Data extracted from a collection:
*** Begin section ***
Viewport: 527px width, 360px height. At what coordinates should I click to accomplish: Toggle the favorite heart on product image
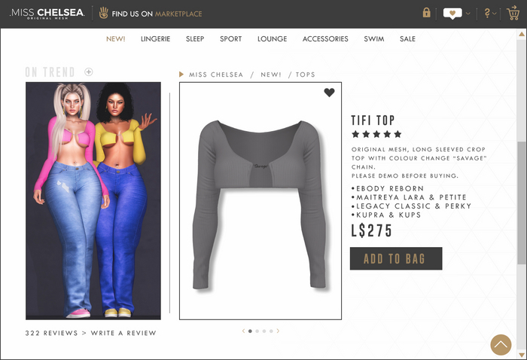330,93
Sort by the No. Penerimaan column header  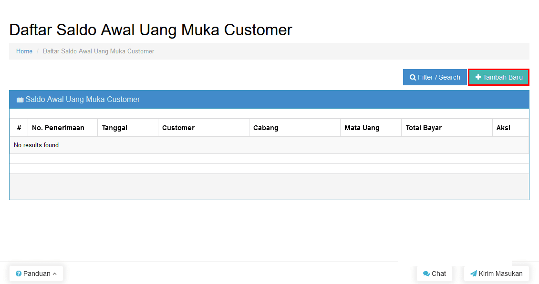pos(58,128)
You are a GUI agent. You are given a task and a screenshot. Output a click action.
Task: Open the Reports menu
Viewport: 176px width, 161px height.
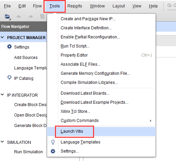coord(75,6)
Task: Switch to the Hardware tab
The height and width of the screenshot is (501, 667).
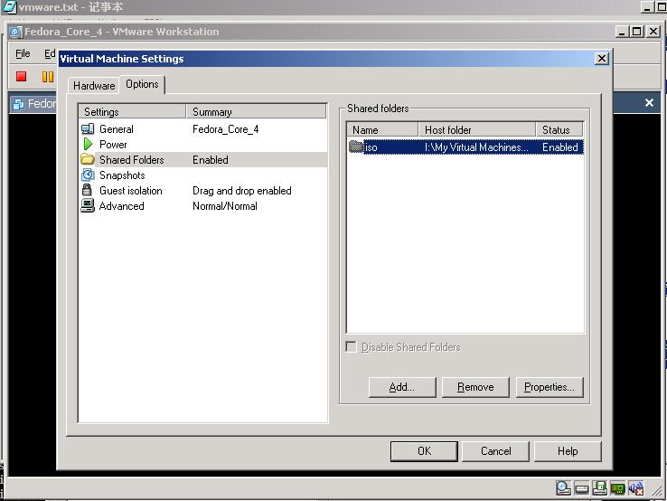Action: (x=94, y=86)
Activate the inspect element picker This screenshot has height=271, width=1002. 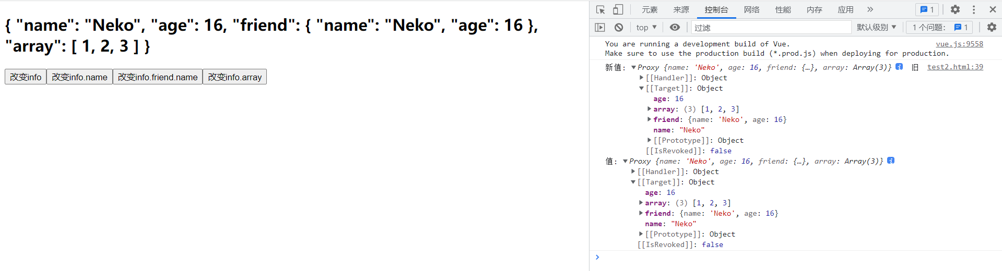600,9
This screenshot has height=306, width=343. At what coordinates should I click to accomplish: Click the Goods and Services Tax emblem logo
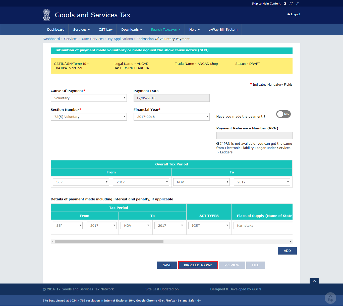click(x=46, y=15)
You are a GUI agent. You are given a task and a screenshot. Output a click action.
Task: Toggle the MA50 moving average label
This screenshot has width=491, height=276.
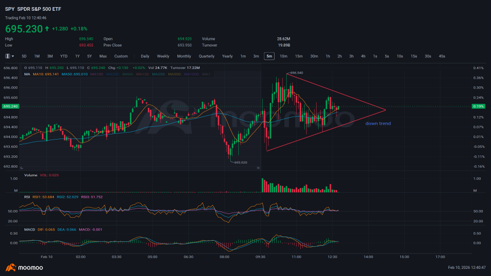coord(75,74)

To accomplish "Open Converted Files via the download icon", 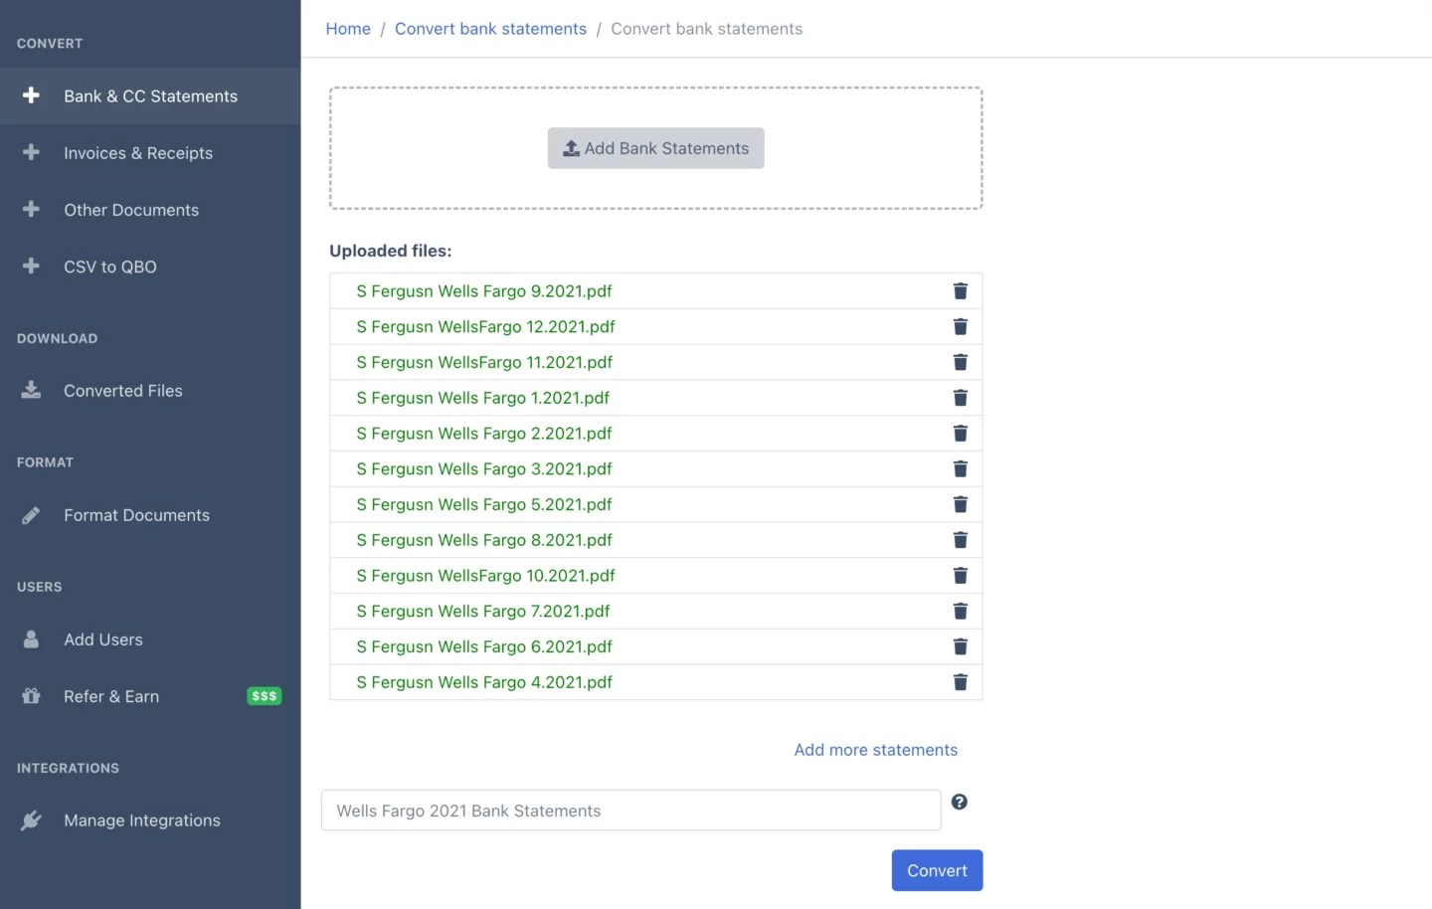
*** End section ***
ASSIGNMENT:
All lines from the one containing "Task: Toggle the MA50 moving average label" through the final line of the records are to be retyped exactly; no other lines and no pictures are to be included.

REPLY:
Task: Toggle the MA50 moving average label
This screenshot has width=491, height=276.
coord(75,74)

To accomplish "Open Converted Files via the download icon", 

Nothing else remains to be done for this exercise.